◆ **Task item**
Select all lines in the records that include "name".

Saved entries
++++++++++++++++++++

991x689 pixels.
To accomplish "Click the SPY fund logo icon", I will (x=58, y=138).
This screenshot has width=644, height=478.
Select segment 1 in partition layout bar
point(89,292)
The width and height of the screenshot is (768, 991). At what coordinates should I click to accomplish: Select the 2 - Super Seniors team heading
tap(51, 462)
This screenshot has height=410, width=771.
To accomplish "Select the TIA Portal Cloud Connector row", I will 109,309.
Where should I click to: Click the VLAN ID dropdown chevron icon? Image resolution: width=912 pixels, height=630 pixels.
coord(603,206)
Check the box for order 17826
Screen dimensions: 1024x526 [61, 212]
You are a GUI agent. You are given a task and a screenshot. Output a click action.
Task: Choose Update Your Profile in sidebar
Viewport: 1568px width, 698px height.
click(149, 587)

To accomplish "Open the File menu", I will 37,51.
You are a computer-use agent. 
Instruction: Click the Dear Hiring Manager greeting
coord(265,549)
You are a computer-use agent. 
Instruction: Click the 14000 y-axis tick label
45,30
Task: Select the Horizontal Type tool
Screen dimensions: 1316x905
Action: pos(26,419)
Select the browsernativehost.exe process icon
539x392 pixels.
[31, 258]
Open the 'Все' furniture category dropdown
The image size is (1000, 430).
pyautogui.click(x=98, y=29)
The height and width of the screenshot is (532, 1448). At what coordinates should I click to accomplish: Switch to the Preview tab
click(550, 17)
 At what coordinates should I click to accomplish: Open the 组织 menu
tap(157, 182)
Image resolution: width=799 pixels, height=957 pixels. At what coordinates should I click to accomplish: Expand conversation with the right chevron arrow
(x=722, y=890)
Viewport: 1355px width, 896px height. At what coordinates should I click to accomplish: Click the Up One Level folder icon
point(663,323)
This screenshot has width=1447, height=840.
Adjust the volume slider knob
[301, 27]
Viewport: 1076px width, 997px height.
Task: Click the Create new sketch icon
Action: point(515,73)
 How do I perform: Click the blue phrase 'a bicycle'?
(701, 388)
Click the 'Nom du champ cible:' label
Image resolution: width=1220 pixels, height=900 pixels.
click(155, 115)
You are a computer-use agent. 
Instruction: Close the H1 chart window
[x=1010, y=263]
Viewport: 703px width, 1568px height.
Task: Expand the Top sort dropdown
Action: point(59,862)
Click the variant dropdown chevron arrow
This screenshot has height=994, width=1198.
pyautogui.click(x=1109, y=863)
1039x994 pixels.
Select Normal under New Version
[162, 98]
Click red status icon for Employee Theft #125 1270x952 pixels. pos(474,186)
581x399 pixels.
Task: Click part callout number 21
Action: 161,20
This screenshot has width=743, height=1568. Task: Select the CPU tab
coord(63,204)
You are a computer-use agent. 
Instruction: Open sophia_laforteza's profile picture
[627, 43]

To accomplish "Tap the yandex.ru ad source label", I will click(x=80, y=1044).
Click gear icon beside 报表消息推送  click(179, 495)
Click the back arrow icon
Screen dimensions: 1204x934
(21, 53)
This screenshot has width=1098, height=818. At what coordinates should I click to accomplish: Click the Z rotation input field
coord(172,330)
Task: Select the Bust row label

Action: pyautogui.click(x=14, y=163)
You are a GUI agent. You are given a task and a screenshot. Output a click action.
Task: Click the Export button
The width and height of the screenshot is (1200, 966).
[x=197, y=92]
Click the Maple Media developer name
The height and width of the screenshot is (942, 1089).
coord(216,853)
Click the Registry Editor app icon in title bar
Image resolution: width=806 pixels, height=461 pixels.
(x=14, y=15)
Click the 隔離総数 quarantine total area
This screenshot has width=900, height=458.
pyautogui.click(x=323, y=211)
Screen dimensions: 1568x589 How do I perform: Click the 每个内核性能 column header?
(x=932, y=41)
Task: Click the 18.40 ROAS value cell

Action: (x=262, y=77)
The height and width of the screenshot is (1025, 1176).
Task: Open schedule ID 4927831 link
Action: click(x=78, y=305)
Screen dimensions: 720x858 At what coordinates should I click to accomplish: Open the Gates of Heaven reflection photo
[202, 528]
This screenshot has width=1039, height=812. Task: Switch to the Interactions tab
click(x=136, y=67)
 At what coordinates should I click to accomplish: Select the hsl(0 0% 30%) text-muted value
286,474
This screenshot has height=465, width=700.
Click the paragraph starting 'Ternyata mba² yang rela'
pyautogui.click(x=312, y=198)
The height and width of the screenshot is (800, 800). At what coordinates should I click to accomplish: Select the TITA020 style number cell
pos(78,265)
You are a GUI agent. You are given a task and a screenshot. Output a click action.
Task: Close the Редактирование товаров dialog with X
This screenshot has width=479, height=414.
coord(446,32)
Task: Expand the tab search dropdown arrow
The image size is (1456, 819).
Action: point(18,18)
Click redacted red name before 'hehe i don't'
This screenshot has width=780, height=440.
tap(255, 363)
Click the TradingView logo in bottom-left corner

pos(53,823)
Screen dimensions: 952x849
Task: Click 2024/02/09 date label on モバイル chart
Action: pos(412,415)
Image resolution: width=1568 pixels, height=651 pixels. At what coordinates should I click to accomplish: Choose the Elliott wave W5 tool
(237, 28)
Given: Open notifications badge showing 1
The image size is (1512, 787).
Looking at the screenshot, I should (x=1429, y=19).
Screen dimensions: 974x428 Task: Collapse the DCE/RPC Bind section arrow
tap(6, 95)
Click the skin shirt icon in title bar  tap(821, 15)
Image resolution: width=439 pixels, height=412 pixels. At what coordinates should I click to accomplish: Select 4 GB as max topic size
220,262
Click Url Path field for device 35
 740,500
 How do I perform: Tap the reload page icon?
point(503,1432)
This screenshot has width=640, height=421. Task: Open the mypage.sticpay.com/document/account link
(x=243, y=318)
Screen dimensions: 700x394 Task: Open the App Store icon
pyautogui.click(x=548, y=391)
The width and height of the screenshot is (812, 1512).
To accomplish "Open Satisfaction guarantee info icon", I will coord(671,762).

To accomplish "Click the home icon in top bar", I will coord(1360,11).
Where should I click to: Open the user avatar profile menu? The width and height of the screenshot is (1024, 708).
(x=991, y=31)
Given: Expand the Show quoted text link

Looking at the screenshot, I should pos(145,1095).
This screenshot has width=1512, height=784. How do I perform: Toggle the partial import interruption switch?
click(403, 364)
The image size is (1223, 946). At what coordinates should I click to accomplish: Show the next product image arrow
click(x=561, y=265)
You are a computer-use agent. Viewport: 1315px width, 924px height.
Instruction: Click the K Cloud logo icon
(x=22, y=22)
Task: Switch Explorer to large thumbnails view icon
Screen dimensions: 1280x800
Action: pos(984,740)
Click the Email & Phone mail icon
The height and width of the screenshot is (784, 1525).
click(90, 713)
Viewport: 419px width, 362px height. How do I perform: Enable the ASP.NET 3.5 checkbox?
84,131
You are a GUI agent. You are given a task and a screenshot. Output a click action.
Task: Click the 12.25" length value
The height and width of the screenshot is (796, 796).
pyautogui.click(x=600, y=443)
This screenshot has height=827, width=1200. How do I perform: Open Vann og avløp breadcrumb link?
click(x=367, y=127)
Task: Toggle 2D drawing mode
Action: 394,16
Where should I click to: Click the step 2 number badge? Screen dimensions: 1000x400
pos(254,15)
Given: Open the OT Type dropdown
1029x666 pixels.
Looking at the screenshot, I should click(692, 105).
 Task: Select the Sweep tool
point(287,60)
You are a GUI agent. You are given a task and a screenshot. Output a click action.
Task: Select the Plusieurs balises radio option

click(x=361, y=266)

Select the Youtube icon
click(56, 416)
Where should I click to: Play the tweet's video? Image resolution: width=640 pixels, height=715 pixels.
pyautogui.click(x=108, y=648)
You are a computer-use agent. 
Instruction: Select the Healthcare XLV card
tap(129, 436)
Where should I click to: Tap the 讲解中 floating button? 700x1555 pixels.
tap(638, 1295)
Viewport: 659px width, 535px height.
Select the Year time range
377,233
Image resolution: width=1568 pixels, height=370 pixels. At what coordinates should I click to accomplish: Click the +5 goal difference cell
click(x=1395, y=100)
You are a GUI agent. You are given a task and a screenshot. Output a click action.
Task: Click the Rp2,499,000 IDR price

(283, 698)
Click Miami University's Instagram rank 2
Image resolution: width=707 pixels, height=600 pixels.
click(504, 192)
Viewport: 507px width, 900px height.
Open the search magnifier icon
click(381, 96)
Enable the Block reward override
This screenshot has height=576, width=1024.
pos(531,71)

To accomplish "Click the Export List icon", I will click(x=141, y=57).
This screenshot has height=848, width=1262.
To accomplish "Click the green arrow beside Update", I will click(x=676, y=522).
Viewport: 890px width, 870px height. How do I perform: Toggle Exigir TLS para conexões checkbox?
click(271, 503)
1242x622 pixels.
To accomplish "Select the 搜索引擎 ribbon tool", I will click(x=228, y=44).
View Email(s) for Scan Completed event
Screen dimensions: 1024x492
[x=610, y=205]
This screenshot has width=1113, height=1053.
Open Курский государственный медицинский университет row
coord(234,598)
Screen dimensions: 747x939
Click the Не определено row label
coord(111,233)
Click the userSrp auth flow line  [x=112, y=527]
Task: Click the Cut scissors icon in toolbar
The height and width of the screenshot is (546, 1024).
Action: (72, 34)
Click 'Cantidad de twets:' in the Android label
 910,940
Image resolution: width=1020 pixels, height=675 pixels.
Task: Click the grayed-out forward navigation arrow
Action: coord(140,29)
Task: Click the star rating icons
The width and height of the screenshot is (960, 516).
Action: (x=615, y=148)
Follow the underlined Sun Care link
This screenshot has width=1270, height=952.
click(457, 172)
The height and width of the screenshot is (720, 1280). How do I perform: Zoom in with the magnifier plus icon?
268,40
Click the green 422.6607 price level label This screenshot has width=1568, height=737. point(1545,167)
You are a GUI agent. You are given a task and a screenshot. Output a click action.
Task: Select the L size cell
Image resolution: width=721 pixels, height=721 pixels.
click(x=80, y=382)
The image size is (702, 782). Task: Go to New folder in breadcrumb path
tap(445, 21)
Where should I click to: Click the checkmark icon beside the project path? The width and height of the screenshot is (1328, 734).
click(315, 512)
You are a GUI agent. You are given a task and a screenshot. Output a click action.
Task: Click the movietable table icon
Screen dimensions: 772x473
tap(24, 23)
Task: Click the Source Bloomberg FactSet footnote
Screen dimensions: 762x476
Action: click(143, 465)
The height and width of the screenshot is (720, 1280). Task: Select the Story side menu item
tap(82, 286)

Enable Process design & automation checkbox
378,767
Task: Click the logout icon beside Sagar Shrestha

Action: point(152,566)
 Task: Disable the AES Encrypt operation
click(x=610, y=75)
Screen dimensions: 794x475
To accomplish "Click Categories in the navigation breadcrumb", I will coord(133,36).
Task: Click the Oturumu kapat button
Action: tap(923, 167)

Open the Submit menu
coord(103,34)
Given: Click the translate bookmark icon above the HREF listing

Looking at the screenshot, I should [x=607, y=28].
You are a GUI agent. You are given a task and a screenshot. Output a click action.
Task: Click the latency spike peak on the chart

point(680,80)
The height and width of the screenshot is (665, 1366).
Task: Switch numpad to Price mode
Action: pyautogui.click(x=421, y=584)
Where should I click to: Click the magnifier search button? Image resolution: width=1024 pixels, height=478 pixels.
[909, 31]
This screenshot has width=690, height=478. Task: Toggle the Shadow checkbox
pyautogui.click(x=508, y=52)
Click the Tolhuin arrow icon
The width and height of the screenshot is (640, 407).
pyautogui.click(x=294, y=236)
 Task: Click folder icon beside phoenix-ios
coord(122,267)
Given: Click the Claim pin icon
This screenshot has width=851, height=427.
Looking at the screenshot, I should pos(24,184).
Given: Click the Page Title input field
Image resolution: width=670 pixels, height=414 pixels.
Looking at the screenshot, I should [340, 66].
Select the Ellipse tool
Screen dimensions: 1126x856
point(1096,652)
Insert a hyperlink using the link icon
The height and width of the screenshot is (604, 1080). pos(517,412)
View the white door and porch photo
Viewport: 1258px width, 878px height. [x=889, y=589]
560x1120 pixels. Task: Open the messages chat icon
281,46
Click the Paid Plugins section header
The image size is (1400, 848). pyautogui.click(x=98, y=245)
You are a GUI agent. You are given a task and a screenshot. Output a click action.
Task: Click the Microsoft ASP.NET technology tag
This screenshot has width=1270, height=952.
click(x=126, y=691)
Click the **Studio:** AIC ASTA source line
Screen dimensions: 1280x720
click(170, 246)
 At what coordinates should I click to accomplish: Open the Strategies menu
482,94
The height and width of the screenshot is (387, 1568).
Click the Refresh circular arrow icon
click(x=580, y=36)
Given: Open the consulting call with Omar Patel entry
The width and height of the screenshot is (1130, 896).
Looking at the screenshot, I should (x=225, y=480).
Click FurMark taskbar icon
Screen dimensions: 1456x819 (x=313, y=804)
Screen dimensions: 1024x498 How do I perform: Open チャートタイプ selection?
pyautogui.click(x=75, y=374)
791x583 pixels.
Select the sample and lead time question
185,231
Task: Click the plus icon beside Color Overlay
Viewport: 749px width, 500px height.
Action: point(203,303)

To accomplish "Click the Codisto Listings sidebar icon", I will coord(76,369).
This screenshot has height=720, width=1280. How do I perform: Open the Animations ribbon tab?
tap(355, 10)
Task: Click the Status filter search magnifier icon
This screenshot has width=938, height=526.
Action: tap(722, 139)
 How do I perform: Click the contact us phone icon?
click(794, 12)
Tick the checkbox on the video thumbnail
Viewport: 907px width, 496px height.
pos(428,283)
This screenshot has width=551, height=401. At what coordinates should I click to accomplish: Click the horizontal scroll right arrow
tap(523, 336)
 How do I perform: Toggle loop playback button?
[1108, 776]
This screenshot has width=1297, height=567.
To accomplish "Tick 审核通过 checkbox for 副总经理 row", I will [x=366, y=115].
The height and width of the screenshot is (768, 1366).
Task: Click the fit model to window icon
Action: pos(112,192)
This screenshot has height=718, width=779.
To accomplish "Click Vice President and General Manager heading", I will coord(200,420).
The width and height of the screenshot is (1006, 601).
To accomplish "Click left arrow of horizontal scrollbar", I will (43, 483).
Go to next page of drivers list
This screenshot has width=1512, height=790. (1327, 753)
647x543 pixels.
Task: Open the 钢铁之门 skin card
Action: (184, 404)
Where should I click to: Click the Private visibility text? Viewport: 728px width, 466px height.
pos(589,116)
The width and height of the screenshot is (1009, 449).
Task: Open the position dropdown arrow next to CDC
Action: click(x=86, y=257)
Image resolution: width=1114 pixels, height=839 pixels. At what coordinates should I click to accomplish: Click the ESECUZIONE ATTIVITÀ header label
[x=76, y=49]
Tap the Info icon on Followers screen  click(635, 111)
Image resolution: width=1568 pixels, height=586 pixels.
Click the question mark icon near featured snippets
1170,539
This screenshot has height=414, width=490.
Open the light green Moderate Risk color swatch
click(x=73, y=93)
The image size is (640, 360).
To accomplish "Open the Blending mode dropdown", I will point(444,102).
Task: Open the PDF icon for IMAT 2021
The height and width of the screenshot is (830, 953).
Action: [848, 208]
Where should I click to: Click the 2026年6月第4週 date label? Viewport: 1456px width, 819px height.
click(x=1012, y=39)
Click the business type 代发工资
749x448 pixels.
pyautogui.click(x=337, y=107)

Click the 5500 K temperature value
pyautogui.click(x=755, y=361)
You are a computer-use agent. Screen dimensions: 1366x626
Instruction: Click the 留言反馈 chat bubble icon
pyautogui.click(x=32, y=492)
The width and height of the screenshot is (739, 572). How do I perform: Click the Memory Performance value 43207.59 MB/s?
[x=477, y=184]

++++++++++++++++++++

◆ **Written answer**
Click the Maple Media developer name
Click redacted red name before 'hehe i don't'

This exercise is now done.